O processo original do usucapião pode ser a peça capaz de colocar cada personagem no lugar correto. É nele que devem aparecer a origem da posse alegada por Roosevelt, o período de ocupação, os confrontantes, os interessados chamados ao processo e os fundamentos utilizados pela Justiça para reconhecer o domínio. É também esse documento que pode esclarecer definitivamente como uma área cuja história é relacionada pela família Ovando Rodrigues a uma cessão para Igreja, escola, moradores e crianças terminou incorporada ao patrimônio particular.

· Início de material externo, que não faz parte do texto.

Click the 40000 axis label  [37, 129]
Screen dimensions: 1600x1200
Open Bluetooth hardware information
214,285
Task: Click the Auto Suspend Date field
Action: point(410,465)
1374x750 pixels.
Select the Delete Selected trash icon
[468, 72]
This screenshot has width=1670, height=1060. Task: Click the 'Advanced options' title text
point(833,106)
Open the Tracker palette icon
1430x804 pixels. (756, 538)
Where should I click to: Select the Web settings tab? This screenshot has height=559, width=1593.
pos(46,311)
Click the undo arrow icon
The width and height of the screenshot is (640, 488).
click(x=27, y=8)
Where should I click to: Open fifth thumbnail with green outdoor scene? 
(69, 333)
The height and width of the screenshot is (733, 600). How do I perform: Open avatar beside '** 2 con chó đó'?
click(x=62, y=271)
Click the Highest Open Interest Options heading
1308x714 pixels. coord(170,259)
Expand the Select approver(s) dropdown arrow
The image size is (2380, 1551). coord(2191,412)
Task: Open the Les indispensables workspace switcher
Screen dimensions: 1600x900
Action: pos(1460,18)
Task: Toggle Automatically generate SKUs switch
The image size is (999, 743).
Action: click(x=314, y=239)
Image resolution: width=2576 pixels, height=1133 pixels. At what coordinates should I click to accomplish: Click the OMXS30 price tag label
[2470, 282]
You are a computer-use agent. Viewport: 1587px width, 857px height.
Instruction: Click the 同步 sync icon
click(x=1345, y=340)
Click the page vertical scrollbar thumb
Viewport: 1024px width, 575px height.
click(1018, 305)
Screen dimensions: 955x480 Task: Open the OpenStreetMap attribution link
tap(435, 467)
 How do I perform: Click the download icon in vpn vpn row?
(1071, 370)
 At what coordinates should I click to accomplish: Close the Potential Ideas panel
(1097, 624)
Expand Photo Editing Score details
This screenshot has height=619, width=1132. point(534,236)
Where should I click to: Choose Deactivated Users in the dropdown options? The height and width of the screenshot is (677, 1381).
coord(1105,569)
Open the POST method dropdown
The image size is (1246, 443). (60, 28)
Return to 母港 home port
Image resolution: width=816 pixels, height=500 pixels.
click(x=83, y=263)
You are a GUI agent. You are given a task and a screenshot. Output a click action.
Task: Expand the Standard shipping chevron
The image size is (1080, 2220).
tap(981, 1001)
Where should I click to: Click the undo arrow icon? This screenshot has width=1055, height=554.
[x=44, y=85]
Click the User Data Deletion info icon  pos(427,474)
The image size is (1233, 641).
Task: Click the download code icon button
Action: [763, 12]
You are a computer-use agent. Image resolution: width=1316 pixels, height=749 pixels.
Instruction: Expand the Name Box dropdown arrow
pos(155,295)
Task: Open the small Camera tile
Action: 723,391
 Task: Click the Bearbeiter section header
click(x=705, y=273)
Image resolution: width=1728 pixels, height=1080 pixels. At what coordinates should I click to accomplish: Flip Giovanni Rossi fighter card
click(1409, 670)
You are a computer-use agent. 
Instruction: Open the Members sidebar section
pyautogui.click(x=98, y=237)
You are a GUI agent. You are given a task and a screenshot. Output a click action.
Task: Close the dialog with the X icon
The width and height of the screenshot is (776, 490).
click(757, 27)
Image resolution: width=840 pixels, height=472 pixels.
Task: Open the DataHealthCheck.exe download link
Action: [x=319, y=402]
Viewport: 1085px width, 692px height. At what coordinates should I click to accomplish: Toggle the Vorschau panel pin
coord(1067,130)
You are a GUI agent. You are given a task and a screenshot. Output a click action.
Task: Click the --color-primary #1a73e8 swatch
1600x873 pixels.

A decisão de 2026 resolveu a briga mais recente: a União perdeu e a propriedade permaneceu particular. Mas não respondeu à pergunta histórica que interessa a Bonito. Antes dos empresários, antes do Porto da Ilha, antes dos R$ 6 milhões e muito antes de se falar em R$ 25 milhões, existia uma comunidade que precisava de igreja e crianças que precisavam de escola.

A ironia é que a Justiça já conseguiu esclarecer até que a Ilha do Padre não é uma ilha. Agora falta esclarecer uma questão aparentemente bem mais terrestre: qual foi o caminho documental que levou uma área cedida para atender Igreja, moradores e crianças da região a terminar como um empreendimento turístico milionário?

Porque memória pode desaparecer, versões podem mudar e o valor do metro quadrado pode subir. Documento, quando existe, conta uma história bem mais difícil de filtrar.